Thursday, January 31, 2013

The Winter Sea Group Read: PART I

Are you reading The Winter Sea by Susanna Kearsley for the group read-along? Have you finished it yet? I know a few people are finished already. My apologies, but I'm afraid I won't be finished with the book in time for the final group discussion as originally scheduled for tomorrow, Friday, February 1. I hope you can all hold onto your thoughts for a few more days. I had an unexpectedly busy week this week, but I hope to finish the book over the weekend. Thank you in advance for your patience! However, I thought of few things that we can talk about in the meantime.

I'm currently about a third of the way through The Winter Sea and enjoying it very much. Kearsley's writing is wonderful--she truly has a natural story telling voice, don't you think? She's expressive, but in a gentle, natural way. Her writing is rich in a lovely succinct way--sophisticated but not at all pretentious. I love the Scottish setting of this book--I have such vivid images of the places and people, the latter of which come easily to life immediately upon their introduction.

What are your impressions of Ms. Kearsley's writing? Are you like me and feel as though you are whisked away to Scotland every time you sit down to read?

If I were asked which time period of this story I like better--Sophia's early 1700s or Carrie's present, I'm afraid I could not bear to choose. Since I am still within the first 200 pages of the book, I probably haven't gotten deep enough into Sophia's perspective to truly appreciate her story, but I do like her very, very much. In Carrie's part of the story, however, I'm enjoying the dynamics of her relationships with Jimmy Keith and his sons, Stuart and Graham. I readily admit that I simply adore the pull between Graham and Carrie. It is quite lovely.

Do you prefer one time period over the other? I know, I can't choose a favorite either.
Slains Castle
photograph credits: Colin Smith
Wikipedia Commons
The historical background of this book, which is crucial to the story, is a bit challenging for me to follow. A lot of fellows named James, if you ask me. ;) In all seriousness, though, history has never been one of my strong suits. It took me some time, and a bit of external reading, before I caught on to the gist of what's going on between Scotland and England, or rather between the Jacobites and the British monarchy in this time period. I'm not even sure if that's the correct way to refer to this piece of history. Correct me if I'm wrong, but Sophia basically gets caught up in the rising tensions of a Jacobite rebellion in which her "guardian"--the countess of Erroll in Slains castle, covertly (or perhaps not-so-covertly) supports. A rebellion the aim of which is to reinstate King James Stuart (King James VIII of Scotland or King James III of England) who is in exile in France as the rightful heir of the British throne. I think. I know it's more complicated than that, but I hope I have at least a basic understanding of the conflict. I encourage anyone who is reading or has read The Winter Sea to correct me and or elaborate on this piece of historical information.

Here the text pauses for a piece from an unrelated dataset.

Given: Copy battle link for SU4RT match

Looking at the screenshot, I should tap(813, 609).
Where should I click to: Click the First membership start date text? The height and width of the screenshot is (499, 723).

Or even if you are simply familiar with this part of history, please feel free to add anything!

Are you keeping up with the myriad of characters and their allegiances in the historical components of the story?

Stay tuned.. final discussion post of The Winter Sea to come! I hope you join us!


  1. I've started but am not very far in--hopefully I'll be able to catch up this weekend, too. So far the story hasn't grabbed me, but I know a lot of people really enjoy Kearsley and I'm not giving up.

  2. OK - I'm back. Was here first thing this morning and left without commenting (glad you stopped by my blog, Christine, to remind me to get back here). I've finished reading The Winter Sea - so glad you recommended it. I loved the dual stories (Sophia's and Carrie's) and the way she wove the history into both sections. I, like you, loved her writing - very descriptive (which sometimes bothers me), but flowed beautifully! I felt like I was there :)

    Good job on the condensed version of the historical time. The Earl's mother was definitely involved with the potential uprising (as many of the Scottish nobles were at that time). Kearsley does a good job of weaving the history in, but still telling a good story without all the drudgery of historic facts.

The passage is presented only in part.